В наши дни история судовладелицы Железновой может вызвать интерес и без радикальных режиссерских открытий. В случае спектакля «Творческой мастерской» само возвращение ко второй редакции пьесы - уже смелый ход. По плану постановщика в спектакле две части - «Железнов» и «Рашель». Ясно, что это два акта, и вместе с тем, это решение, или, как говорят критики, концепция. Под пристальным взглядом режиссера две драмы: Васса и муж Сергей Железнов; Васса и сноха Рашель. Режиссер их не столько противопоставляет, сколько сопоставляет. Их объединяет образ новой женщины в новом деловом мире. Она все равно не свободна, и дело ее требует немалых жертв. Предлагаемые Горьким обстоятельства в принципе не изменились. Параллели с капитаном Железновым и революционеркой Рашель оттеняют драму Вассы. Вернее, оттесняют ее. Так получается в спектакле.
Небольшая сцена «Творческой мастерской» (зал на сто одно место) для «Вассы» разделена на арьерсцену, закрытую решеткой (не столь страшной, как может показаться вначале), и авансцену, где играются основные эпизоды. Железнов - за решеткой, и выходит оттуда, чтобы разыграть диалог с женой и получить «порошок», долженствующий покончить со скандальным судом над растлителем, бывшим капитаном речных и морских просторов. Как будто все реплики Горького на месте, но театр - не только слова. Вместо взаимной ненависти измученных друг другом супругов актеры - Виктория Федорова (незабываемая графиня Вера в давнем «Гранатовом браслете» и первая героиня многих спектаклей театра) и Евгений Терских - ставят горьковских героев в отношения почти, но не полностью, потерянной любви и нежности. Железнов - Терских - это вина, стыд, сожаление, раскаяние.
Позднее раскаяние. Вина терзает и Вассу. На несколько секунд Васса покажется фру Альвинг, решившейся на преступление. И ситуация семьи, в которой, по Ибсену, не было настоящей радости, кажется воспроизведенной Горьким в русском варианте. Только желание радости жизни Вассу не покинуло. Оно живо. Оттого расставание с мужем, тем более насильственная смерть, для нее сопряжена со страданием. Во всяком случае, театр входит в эту ситуацию с запасом подробностей, психологических, поэтических. И как будто останавливается на полпути, не решаясь нарушить правила, установленные автором пьесы.

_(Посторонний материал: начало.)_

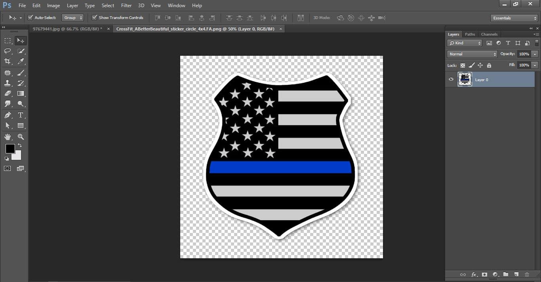Viewport: 541px width, 282px height.
Task: Click the Layer 0 thumbnail
Action: click(x=465, y=79)
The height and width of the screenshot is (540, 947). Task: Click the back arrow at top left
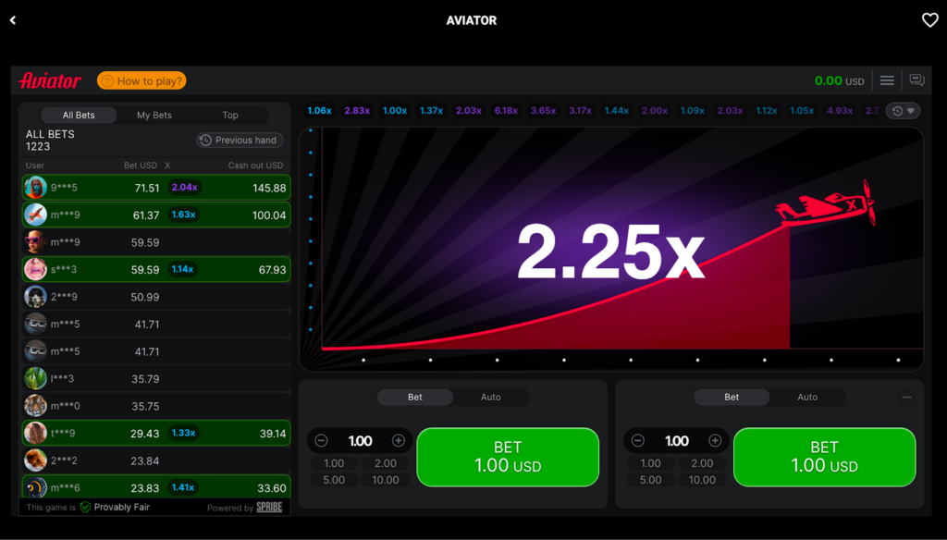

Решение первой драмы - Васса и Железнов - неожиданно, тонко, убедительно. История их продолжается и тогда, когда Железнов умирает за решеткой, положив голову на колени Вассы, и в финале, где пространство превращается в райскую обитель на двоих. А когда к ним присоединяется младшая дочь Людмилка с большим цветком в горшке, - так и в райский сад, который не успели (хотя мечтали) построить на земле. Первый сквозной сюжет протянулся из пролога до эпилога.
Со вторым - Васса и Рашель - сложнее. Васса (Галина Пелевина) как бы поставлена на советские котурны, с которых не слезает весь спектакль. А между тем, на карте уже не прежние дореволюционные враждующие женщины, капиталистка и революционерка. Времена изменились. Две деловые женщины - так справедливо было бы сказать о них сейчас. Обе жертвуют самым дорогим для своего дела. Но дело Вассы для нас осязаемо, понятно; дело Рашель - историческая утопия, в которую теперь никак не верится. Вассе нужен внук как необходимый инструмент ее дела; Рашели не нужен сын - помеха в ее революционных приключениях. Режиссер на стороне Вассы - отсюда мизансцена, когда Васса разбрасывает по полу листовки из баульчика Рашели, а та ползает, собирая их. Так изображена победа Вассы над Рашелью, победа реальности над идейным заблуждением. В актерском решении тоже права Васса, победителен ее монолог о новых взаимоотношениях рабочих и хозяев. А Рашель - брезгливая, отстраненная, одетая в белую блузку и темную юбку («скучной» стала, как говорят дочери Вассы - да она такой наверняка была всегда) - фигура устаревшая и формальная. Другое дело, что обеим нет счастья и не будет. Обе обречены; одна погибает на наших глазах; другая - в недалеком будущем.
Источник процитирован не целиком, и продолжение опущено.